원래 참값을 아래와 같이 표현을 변경해주는 코드가 필요하다.

def computeCost(mythetas_flattened,myX_flattened,myy,mylambda=0.):
    """
    This function takes in:
        1) a flattened vector of theta parameters (each theta would go from one
           NN layer to the next), the thetas include the bias unit.
        2) the flattened training set matrix X, which contains the bias unit first column
        3) the label vector y, which has one column
    It loops over training points (recommended by the professor, as the linear
    algebra version is "quite complicated") and:
        1) constructs a new "y" vector, with 10 rows and 1 column, 
            with one non-zero entry corresponding to that iteration
        2) computes the cost given that y- vector and that training point
        3) accumulates all of the costs
        4) computes a regularization term (after the loop over training points)
    """
    
    # First unroll the parameters
    mythetas = reshapeParams(mythetas_flattened)
    
    # Now unroll X
    myX = reshapeX(myX_flattened)
    
    #This is what will accumulate the total cost
    total_cost = 0.
    
    m = n_training_samples

    # Loop over the training points (rows in myX, already contain bias unit)
    for irow in xrange(m):
        myrow = myX[irow]
                
        # First compute the hypothesis (this is a (10,1) vector
        # of the hypothesis for each possible y-value)
        # propagateForward returns (zs, activations) for each layer
        # so propagateforward[-1][1] means "activation for -1st (last) layer"
        myhs = propagateForward(myrow,mythetas)[-1][1]
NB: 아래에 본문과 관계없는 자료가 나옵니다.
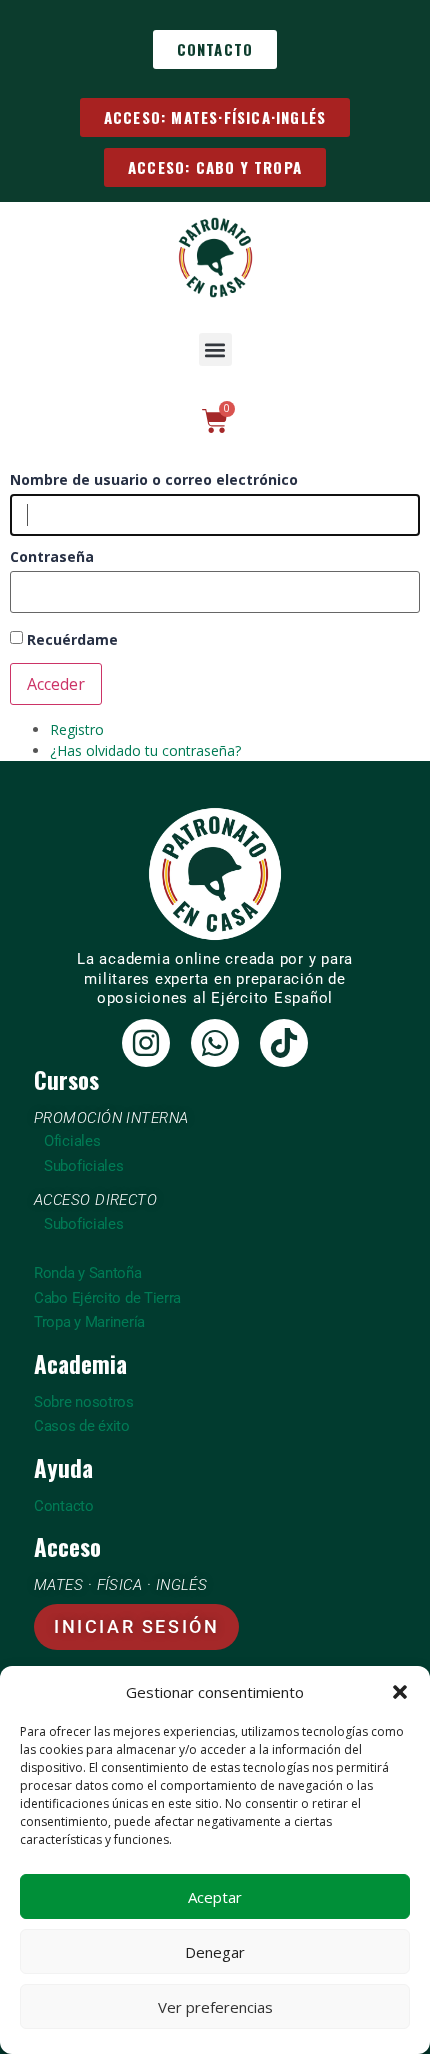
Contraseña (52, 557)
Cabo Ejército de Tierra (107, 1298)
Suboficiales (83, 1166)
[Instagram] (146, 1043)
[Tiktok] (284, 1043)
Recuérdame (72, 639)
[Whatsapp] (215, 1043)
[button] (400, 1692)
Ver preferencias (215, 2007)
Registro (77, 729)
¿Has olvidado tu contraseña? (145, 750)
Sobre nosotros (84, 1402)
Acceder (56, 684)
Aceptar (215, 1897)
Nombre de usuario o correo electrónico (154, 480)
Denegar (215, 1952)
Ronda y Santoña (88, 1273)
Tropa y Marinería (89, 1322)
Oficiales (72, 1141)
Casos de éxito (82, 1426)
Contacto (64, 1506)
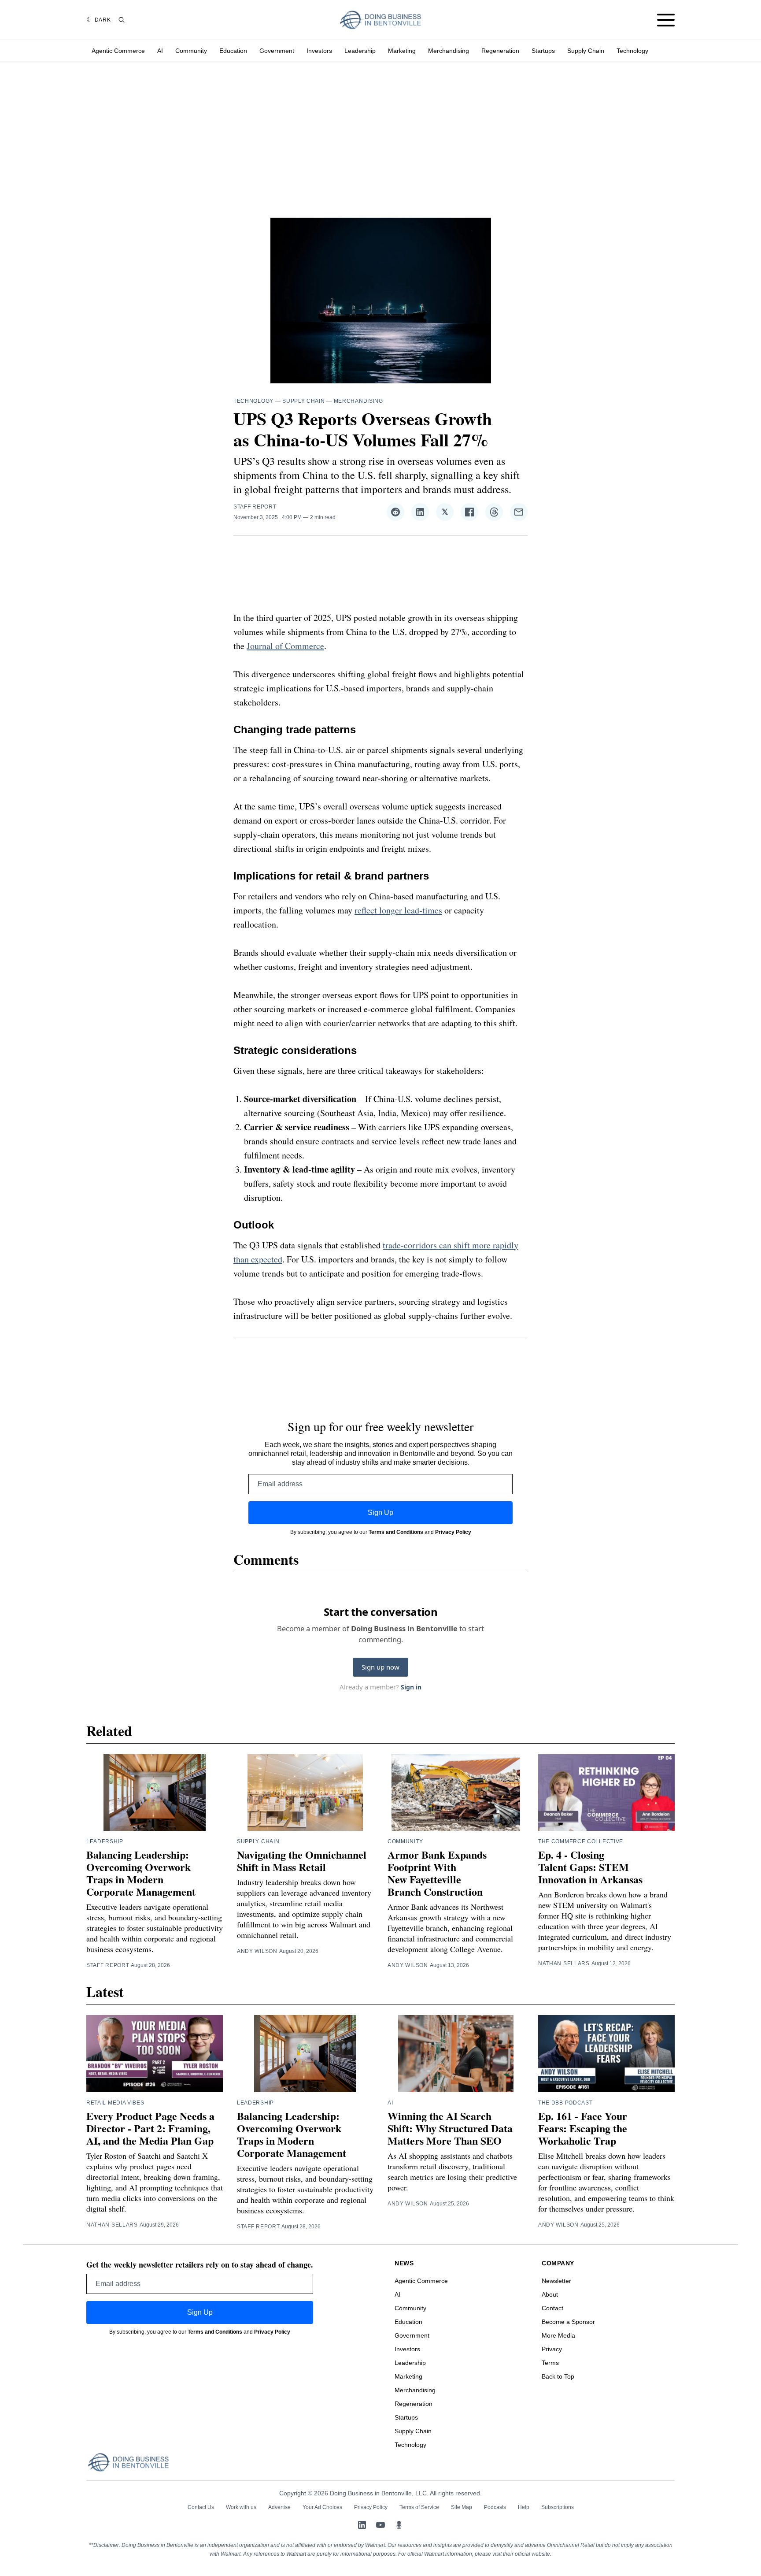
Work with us (241, 2507)
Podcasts (495, 2507)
        # Construct a 10x1 "y" vector with all zeros and only one "1" entry
        # note here if the hand-written digit is "0", then that corresponds
        # to a y- vector with 1 in the 10th spot (different from what the
        # homework suggests)
        tmpy  = np.zeros((10,1))
        tmpy[myy[irow]-1] = 1
        
        # Compute the cost for this point and y-vector
        mycost = -tmpy.T.dot(np.log(myhs))-(1-tmpy.T).dot(np.log(1-myhs))
     
        # Accumulate the total cost
        total_cost += mycost
  
    # Normalize the total_cost, cast as float
    total_cost = float(total_cost) / m
    
    # Compute the regularization term
    total_reg = 0.
    for mytheta in mythetas:
        total_reg += np.sum(mytheta*mytheta) #element-wise multiplication
    total_reg *= float(mylambda)/(2*m)
        
    return total_cost + total_reg
       

def propagateForward(row,Thetas):
    """
    Function that given a list of Thetas (NOT flattened), propagates the
    row of features forwards, assuming the features ALREADY
    include the bias unit in the input layer, and the 
    Thetas also include the bias unit

    The output is a vector with element [0] for the hidden layer,
    and element [1] for the output layer
        -- Each element is a tuple of (zs, as)
        -- where "zs" and "as" have shape (# of units in that layer, 1)
    
    ***The 'activations' are the same as "h", but this works for many layers
    (hence a vector of thetas, not just one theta)
    Also, "h" is vectorized to do all rows at once...
    this function takes in one row at a time***
    """
   
    features = row
    zs_as_per_layer = []
    for i in xrange(len(Thetas)):  
        Theta = Thetas[i]
        #Theta is (25,401), features are (401, 1)
        #so "z" comes out to be (25, 1)
        #this is one "z" value for each unit in the hidden layer
        #not counting the bias unit
        z = Theta.dot(features).reshape((Theta.shape[0],1))
        a = expit(z)
        zs_as_per_layer.append( (z, a) )
        if i == len(Thetas)-1:
            return np.array(zs_as_per_layer)
        a = np.insert(a,0,1) #Add the bias unit
        features = a

실행 코드

#Once you are done, using the loaded set of parameters Theta1 and Theta2,
#you should see that the cost is about 0.287629
myThetas = [ Theta1, Theta2 ]

#Note I flatten the thetas vector before handing it to the computeCost routine,
#as per the input format of the computeCost function.
#It does the unrolling/reshaping itself
#I also flatten the X vector, similarly
print computeCost(flattenParams(myThetas),flattenX(X),y)

실행 결과

0.287629165161

함수 실행

  • flattenParams(myThetas) -> (10285,1) # (25*401) + (10*26) 이다.
  • flattenX(X) -> (2005000, 1) #5000*401 이다.
  • propagateForward는 인자로 1개의 입력 값을 받아서 thetas [theta1, theta2]가 저장된 것을 가지고 연산을 시작 한다. 최종적으로 z W*X가 저장된 것과 a activation(z)된 결과를 저장된한 두 개를 각layer별로 저장한 tuple을 반환하게 된다.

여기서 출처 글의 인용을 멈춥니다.